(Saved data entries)
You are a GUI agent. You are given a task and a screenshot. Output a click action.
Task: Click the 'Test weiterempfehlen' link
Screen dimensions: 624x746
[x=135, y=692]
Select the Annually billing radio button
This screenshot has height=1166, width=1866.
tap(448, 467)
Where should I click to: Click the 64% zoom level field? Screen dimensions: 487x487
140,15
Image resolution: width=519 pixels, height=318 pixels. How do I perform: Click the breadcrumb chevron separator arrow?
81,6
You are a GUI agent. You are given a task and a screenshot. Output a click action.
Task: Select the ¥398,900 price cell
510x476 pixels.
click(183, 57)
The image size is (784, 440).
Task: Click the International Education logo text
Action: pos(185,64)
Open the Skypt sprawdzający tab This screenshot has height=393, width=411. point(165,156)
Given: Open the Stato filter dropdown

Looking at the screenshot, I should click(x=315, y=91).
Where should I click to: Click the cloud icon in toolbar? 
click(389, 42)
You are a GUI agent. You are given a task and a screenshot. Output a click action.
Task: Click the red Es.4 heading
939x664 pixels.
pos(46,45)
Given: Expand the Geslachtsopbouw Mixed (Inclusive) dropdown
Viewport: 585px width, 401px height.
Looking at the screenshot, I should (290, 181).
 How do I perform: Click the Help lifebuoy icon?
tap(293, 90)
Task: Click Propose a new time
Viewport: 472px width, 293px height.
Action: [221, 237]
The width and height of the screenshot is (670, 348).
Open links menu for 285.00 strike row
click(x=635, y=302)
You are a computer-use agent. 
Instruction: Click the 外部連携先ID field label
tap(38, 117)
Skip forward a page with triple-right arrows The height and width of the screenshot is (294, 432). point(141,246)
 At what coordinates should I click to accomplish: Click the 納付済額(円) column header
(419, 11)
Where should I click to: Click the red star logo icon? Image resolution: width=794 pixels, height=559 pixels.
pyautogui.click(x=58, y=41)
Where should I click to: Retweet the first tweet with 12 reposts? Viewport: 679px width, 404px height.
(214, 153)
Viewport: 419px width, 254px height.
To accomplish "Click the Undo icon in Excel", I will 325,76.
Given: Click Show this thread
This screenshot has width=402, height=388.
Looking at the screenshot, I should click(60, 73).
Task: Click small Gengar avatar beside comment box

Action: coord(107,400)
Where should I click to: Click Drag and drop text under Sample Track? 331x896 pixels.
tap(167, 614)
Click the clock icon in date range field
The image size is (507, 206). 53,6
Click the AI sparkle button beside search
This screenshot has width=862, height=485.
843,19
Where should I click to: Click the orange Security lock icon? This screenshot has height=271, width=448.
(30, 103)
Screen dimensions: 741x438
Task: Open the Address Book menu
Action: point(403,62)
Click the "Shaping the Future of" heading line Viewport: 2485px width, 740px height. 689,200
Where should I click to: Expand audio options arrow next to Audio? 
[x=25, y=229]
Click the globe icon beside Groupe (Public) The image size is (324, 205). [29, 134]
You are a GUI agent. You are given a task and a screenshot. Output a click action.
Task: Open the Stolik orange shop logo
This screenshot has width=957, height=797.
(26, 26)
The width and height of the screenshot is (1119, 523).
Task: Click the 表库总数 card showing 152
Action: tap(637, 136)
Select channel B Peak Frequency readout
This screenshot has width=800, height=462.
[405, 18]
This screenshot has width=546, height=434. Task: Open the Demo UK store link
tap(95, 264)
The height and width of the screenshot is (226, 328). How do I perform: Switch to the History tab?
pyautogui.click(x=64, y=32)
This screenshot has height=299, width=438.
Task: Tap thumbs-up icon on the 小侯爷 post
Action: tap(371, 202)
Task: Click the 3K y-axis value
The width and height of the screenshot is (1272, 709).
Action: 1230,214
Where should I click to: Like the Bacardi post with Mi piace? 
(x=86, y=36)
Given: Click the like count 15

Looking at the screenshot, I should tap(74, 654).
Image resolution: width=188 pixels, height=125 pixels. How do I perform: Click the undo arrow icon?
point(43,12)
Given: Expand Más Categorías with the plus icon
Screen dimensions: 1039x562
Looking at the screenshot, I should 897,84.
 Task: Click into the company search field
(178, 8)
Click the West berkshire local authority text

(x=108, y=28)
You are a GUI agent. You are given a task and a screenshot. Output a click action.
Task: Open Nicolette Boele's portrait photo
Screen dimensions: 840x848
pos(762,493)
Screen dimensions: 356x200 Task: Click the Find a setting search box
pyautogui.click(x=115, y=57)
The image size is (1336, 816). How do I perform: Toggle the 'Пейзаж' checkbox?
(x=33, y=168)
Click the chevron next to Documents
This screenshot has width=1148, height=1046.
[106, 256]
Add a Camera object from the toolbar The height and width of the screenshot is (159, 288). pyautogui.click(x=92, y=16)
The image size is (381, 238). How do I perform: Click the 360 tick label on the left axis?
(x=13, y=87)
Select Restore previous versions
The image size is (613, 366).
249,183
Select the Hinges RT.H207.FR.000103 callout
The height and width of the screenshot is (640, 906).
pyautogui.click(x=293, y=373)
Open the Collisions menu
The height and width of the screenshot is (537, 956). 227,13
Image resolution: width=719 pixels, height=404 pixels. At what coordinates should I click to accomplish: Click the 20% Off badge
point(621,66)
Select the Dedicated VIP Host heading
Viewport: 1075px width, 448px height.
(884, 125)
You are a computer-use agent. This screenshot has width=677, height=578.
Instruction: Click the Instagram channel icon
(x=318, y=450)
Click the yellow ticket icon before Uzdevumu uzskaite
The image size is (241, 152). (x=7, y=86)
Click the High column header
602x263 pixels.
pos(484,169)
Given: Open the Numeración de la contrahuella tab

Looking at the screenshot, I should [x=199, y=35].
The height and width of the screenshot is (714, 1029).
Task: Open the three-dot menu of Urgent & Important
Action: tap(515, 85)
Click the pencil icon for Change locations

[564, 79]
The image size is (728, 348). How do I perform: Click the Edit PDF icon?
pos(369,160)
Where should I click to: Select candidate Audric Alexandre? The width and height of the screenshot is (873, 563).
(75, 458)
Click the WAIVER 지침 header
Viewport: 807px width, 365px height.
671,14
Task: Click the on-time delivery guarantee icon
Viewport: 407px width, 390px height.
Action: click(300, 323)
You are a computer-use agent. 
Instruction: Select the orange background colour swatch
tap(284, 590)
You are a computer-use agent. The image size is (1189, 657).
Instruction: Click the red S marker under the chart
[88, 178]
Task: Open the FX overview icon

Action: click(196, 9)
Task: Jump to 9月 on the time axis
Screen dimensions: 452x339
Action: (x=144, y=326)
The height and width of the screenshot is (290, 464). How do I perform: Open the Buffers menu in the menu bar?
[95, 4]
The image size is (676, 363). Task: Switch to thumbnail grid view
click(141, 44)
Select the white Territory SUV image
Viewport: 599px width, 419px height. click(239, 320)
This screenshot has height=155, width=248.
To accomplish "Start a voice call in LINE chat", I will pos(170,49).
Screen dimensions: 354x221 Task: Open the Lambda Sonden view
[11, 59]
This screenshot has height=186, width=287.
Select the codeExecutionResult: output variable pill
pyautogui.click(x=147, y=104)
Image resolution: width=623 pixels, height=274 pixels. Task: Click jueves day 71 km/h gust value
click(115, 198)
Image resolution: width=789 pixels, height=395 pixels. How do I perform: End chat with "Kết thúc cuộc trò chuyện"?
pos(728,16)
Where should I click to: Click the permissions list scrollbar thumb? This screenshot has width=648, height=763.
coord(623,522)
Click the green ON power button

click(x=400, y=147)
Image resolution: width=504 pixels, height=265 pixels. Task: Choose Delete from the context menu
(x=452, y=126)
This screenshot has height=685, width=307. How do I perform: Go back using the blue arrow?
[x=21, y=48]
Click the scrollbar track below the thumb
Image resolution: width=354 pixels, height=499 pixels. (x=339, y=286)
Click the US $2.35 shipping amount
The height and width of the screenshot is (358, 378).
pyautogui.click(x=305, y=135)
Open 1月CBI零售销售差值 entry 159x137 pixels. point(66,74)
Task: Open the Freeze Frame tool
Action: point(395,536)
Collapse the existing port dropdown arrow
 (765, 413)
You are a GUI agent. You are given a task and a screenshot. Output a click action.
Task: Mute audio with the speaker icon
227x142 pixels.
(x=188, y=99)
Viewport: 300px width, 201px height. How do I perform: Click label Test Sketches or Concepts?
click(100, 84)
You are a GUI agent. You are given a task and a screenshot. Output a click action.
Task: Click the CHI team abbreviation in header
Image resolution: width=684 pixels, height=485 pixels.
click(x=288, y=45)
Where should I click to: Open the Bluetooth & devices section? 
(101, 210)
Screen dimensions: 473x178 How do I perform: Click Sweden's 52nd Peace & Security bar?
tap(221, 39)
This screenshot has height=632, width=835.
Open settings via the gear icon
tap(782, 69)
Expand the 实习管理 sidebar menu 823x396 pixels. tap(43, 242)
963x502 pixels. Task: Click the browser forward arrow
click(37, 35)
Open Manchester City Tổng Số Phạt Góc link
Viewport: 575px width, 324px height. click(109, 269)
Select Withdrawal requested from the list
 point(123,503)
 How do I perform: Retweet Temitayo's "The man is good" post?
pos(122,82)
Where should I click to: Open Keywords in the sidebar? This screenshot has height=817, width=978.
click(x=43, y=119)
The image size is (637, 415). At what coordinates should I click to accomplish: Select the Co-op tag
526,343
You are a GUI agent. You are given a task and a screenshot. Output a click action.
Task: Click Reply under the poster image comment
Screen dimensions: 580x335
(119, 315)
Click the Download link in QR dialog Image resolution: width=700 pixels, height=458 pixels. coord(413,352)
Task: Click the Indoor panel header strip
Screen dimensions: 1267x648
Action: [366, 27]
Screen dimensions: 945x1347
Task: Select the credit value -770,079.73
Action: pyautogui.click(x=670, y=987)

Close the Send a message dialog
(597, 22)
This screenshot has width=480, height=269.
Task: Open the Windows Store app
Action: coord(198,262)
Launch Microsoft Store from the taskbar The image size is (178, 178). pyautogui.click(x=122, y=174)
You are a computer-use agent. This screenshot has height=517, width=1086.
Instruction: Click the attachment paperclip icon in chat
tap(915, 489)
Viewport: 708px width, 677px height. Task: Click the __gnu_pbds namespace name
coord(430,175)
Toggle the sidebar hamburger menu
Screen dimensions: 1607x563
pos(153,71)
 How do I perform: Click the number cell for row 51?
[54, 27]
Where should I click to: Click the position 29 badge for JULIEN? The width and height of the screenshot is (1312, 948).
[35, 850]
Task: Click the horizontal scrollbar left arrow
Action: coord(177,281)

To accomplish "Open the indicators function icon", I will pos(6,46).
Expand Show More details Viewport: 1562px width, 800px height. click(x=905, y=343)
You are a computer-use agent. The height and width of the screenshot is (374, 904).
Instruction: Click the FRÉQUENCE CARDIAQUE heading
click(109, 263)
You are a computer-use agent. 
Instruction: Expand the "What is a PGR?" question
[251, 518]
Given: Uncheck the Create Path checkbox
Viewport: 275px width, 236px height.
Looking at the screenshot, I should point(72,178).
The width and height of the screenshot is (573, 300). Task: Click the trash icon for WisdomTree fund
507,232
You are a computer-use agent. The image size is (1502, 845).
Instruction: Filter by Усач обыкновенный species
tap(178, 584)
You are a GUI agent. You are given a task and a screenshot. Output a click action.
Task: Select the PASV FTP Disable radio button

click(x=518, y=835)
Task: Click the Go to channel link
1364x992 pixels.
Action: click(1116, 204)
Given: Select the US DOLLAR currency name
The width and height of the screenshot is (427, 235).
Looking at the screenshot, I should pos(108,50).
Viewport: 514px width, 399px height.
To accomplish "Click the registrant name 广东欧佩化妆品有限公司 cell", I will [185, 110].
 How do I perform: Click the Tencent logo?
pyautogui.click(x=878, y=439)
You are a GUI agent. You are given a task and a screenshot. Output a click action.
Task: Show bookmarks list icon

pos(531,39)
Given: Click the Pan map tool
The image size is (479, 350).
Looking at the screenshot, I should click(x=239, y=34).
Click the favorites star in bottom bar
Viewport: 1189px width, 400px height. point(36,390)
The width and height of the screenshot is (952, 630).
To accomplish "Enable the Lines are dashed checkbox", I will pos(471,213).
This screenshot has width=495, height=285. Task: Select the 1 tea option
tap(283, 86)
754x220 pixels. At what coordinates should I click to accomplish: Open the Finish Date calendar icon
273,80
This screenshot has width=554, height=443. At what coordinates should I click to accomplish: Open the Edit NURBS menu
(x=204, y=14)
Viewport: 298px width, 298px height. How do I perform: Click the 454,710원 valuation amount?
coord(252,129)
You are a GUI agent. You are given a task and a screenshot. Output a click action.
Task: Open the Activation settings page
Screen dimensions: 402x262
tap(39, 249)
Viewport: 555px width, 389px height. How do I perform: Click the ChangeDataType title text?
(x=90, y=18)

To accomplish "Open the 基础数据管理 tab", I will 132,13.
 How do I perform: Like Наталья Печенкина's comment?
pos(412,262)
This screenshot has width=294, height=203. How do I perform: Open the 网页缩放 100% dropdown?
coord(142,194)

▸ **Your task**
A verbatim transcription is needed of the lines above, starting at the line with "Screen dimensions: 1039x562" and ending at the line with "Add a Camera", both included, and of nothing else.

▸ **Reply**
Screen dimensions: 1039x562
Looking at the screenshot, I should 897,84.
 Task: Click into the company search field
(178, 8)
Click the West berkshire local authority text

(x=108, y=28)
You are a GUI agent. You are given a task and a screenshot. Output a click action.
Task: Open Nicolette Boele's portrait photo
Screen dimensions: 840x848
pos(762,493)
Screen dimensions: 356x200 Task: Click the Find a setting search box
pyautogui.click(x=115, y=57)
The image size is (1336, 816). How do I perform: Toggle the 'Пейзаж' checkbox?
(x=33, y=168)
Click the chevron next to Documents
This screenshot has width=1148, height=1046.
[106, 256]
Add a Camera object from the toolbar The height and width of the screenshot is (159, 288). pyautogui.click(x=92, y=16)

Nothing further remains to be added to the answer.